Esto sucedía al lado de las demandas propias del movimiento mexicano: libertad a los presos políticos, castigo a los responsables de la represión, etc. El momento más álgido fue la manifestación del 27 de agosto, cuyo caótico final era premonitorio de lo que sucedería las semanas siguientes: la toma de la Ciudad Universitaria y los planteles del Politécnico; la renuncia del Rector y por supuesto el 2 de octubre en Tlatelolco. Días antes la marcha silenciosa del 13 de septiembre confirmaba el carácter pacífico y bien intencionado del movimiento.

Este concluyó como tal en los primeros días de diciembre con un documento, que hacía un diagnóstico de la situación social y política del país en ese momento e intentaba explicar las causas más profundas del mismo. La desigualdad social imperante y la ausencia de libertades políticas constituían la médula de su argumentación.

Pero 1968 no terminó ahí para todos, decenas de jóvenes, de manera por demás arbitraria e injusta, habrían de pasar más de dos años en la cárcel y serían “expulsados” del país por varios meses. Ellos, junto con los que perdieron la vida son los que pagaron el precio de ese grito de libertad que había nacido en nuestra Universidad y del autoritarismo y la estupidez con los que había sido recibido por el poder.

» **CONSIGNA ESCRITA 1**
Reescribe las entradas desde la primera línea hasta la que contiene "click(x=331, y=47)", ambas incluidas, reemplazando "callout" por "label" y sin modificar nada más.
El fragmento y las entradas son materiales independientes entre sí.

» **DATOS PROPORCIONADOS**
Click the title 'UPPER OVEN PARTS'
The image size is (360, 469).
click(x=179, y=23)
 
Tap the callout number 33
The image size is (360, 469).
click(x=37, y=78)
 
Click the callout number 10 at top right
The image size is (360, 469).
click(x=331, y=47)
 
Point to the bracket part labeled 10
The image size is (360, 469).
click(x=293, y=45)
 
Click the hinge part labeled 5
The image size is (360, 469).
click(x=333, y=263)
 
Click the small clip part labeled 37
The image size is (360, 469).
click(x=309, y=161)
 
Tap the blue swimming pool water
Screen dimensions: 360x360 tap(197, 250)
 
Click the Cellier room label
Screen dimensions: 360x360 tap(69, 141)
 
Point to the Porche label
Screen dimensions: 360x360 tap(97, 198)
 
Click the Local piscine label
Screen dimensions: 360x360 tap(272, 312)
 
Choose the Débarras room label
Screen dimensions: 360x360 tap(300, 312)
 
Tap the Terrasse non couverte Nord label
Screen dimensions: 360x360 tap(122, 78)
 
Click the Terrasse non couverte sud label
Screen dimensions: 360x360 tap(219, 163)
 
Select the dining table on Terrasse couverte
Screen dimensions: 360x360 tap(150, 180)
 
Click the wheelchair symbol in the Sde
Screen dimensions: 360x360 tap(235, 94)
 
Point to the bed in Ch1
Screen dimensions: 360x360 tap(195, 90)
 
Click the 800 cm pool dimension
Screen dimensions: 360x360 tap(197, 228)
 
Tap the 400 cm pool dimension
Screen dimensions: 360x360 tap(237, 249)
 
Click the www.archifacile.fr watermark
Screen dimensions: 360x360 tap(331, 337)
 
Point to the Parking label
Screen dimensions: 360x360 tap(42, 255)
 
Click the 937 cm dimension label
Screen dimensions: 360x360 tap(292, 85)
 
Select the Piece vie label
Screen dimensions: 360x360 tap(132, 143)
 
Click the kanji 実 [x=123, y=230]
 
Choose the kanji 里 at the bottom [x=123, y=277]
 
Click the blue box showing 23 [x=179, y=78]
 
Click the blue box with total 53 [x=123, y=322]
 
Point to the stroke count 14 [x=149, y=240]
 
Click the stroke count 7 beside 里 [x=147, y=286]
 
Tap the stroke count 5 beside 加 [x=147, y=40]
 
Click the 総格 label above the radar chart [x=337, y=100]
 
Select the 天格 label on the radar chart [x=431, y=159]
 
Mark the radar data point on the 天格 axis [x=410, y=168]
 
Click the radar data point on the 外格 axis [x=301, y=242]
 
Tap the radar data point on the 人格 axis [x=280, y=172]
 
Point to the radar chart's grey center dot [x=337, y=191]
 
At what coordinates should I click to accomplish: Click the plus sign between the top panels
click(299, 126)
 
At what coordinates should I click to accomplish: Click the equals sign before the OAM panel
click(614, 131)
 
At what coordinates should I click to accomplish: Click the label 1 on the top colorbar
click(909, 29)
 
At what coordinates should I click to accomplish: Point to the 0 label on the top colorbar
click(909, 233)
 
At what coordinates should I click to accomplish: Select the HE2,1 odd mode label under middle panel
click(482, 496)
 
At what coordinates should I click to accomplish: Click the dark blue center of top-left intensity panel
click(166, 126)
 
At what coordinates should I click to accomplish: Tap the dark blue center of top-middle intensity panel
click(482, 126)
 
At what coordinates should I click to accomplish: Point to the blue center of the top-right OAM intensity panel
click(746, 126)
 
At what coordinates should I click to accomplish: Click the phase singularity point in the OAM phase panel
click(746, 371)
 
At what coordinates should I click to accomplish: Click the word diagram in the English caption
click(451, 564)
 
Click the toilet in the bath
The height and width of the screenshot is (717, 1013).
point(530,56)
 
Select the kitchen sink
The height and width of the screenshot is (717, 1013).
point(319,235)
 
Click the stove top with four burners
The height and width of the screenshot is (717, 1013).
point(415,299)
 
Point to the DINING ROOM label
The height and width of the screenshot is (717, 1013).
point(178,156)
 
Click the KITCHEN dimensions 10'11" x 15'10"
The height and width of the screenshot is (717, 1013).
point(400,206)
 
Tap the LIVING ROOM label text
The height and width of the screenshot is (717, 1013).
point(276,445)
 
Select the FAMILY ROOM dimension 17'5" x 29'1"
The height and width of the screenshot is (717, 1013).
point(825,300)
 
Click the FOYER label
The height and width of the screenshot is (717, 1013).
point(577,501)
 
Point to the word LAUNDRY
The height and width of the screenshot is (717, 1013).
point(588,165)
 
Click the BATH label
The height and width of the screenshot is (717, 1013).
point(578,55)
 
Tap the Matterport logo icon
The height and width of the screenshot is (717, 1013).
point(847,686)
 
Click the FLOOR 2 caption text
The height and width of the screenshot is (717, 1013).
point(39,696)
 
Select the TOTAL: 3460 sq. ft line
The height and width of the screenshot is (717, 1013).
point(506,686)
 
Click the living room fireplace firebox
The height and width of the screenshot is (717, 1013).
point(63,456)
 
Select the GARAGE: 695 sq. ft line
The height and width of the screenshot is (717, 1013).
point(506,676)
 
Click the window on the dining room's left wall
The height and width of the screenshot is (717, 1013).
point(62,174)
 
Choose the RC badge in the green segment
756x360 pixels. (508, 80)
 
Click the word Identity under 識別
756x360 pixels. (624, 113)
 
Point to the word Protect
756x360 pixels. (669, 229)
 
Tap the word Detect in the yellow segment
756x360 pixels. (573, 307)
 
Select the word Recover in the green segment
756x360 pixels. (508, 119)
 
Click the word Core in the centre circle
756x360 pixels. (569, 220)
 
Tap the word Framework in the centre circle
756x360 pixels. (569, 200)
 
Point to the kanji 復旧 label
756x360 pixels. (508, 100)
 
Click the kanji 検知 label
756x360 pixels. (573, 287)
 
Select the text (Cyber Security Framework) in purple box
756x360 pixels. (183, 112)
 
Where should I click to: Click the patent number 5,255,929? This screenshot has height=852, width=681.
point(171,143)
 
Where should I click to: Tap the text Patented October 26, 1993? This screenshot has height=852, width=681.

» **CONSIGNA ESCRITA 2**
Redacta la continuación del fragmento sobre el movimiento estudiantil de 1968 a partir de su última oración.

» **RESPUESTA FINAL 1**
Click the title 'UPPER OVEN PARTS'
The image size is (360, 469).
click(x=179, y=23)
 
Tap the label number 33
The image size is (360, 469).
click(x=37, y=78)
 
Click the label number 10 at top right
The image size is (360, 469).
click(x=331, y=47)

» **RESPUESTA FINAL 2**
A 50 años de esos acontecimiento es pertinente preguntarse de que sirvió todo y que dejo , a lo que respondo firmemente, sin duda: Si sirvió. Fue mucho lo que le dio a México y mucho todavía lo que tiene que aportar.

La vida social y política del país inició su transformación a partir de 1968. Todos los cambios y movimientos políticos que hemos vivido en estos cincuenta años tienen una deuda con él. La exigencia democrática implícita en las demanda libertarias de las que se hacía eco y portavoz, hoy son realidades como lo confirma el reciente proceso electoral.

Otro ejemplo: la libertad de expresión: Lo que en los últimos años hemos leído, visto y oído en los medios era impensable en esos años. Sus excesos, si es que tal cosa existe, son preferibles al silencio que rodeo aquellos acontecimientos, nunca mejor expresado que en el cartón negro que publicara Abel Quezada en Excélsior.

Cierto que a todo ello han contribuido otros movimientos y otros actores ,pero el punto de partida común es 1968

Universitarios:

Es mucho lo que queda por contar, revisar y aclarar sobre 1968. En los próximos meses la sociedad mexicana y la Universidad habrán de analizar y pensar sobre todo ello .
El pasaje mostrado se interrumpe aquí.